The second thing to bear in mind is that in your first example, you're printing two separate items, while in your second example (with the j
removed), you're printing a single item: a tuple of length 2. Somewhat surprisingly, when converting a tuple for printing with str
, Python nevertheless uses repr
to compute the string representation of the elements of that tuple:
>>> x = 1.0 / 7.0
>>> print x, x # print x twice; uses str(x)
0.142857142857 0.142857142857
>>> print(x, x) # print a single tuple; uses repr(x)
(0.14285714285714285, 0.14285714285714285)
That explains why you're seeing different results in the two cases, even though the underlying floats are the same.

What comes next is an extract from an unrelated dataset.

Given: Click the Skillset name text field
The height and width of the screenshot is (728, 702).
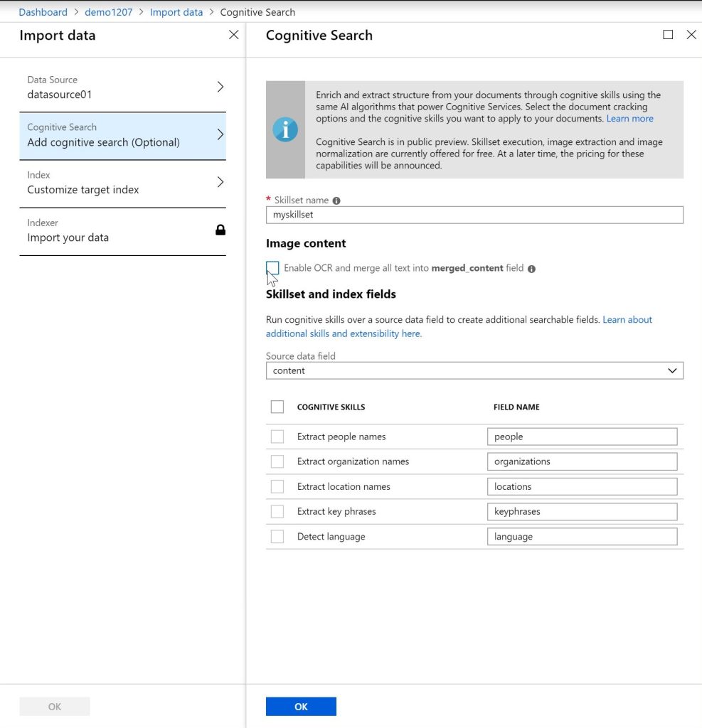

But there's one last piece to the puzzle. In Python >= 2.7, we saw above that for the particular float 0.4
, the str
and repr
of that float were the same. So where does the 0.40000000000000002
come from? Well, you don't have Python floats here: because you're getting these values from a NumPy array, they're actually of type numpy.float64
:
>>> from numpy import zeros
>>> A = zeros((2, 2))
>>> A[:] = [[0.6, 0.4], [0.4, 0.6]]
>>> A
array([[ 0.6, 0.4],
[ 0.4, 0.6]])
>>> type(A[0, 0])
<type 'numpy.float64'>
That type still stores a double-precision float, just like Python's float, but it's got some extra goodies that make it interact nicely with the rest of NumPy. And it turns out that NumPy uses a slightly different algorithm for computing the repr
of a numpy.float64
than Python uses for computing the repr
of a float
. Python (in versions >= 2.7) aims to give the shortest string that still gives an accurate representation of the float, while NumPy simply outputs a string based on rounding the underlying value to 17 significant digits. Going back to that 0.4
example above, here's what NumPy does:
>>> from numpy import float64
>>> x = float64(1.0 / 7.0)
>>> str(x)
'0.142857142857'
>>> repr(x)
'0.14285714285714285'
>>> x = float64(0.4)
>>> str(x)
'0.4'
>>> repr(x)
'0.40000000000000002'
So these three things together should explain the results you're seeing. Rest assured that this is all completely cosmetic: the underlying floating-point value is not being changed in any way; it's just being displayed differently by the four different possible combinations of str
and repr
for the two types: float
and numpy.float64
.
The Python tutorial give more details of how Python floats are stored and displayed, together with some of the potential pitfalls. The answers to this SO question have more information on the difference between str
and repr
.
Don't mind me, I failed to realise that the question was about NumPy.
The strange 0.59999999999999998
and friends is Python's best attempt to accurately represent how all computers store floating point values: as a bunch of bits, according to the IEEE 754 standard. Notably, 0.1
is a non-terminating decimal in binary, and so cannot be stored exactly. (So, presumably, are 0.6
and 0.4
.)
The reason you normally see 0.6
is most floating-point printing functions round off these imprecisely-stored floats, to make them more understandable to us humans. That's what your first printing example is doing.
Under some circumstances (that is, when the printing functions aren't trying for human-readable), the full, slightly-off number 0.59999999999999998
will be printed. That's what your second printing example is doing.
This is not Python's fault; it is just how floats are stored.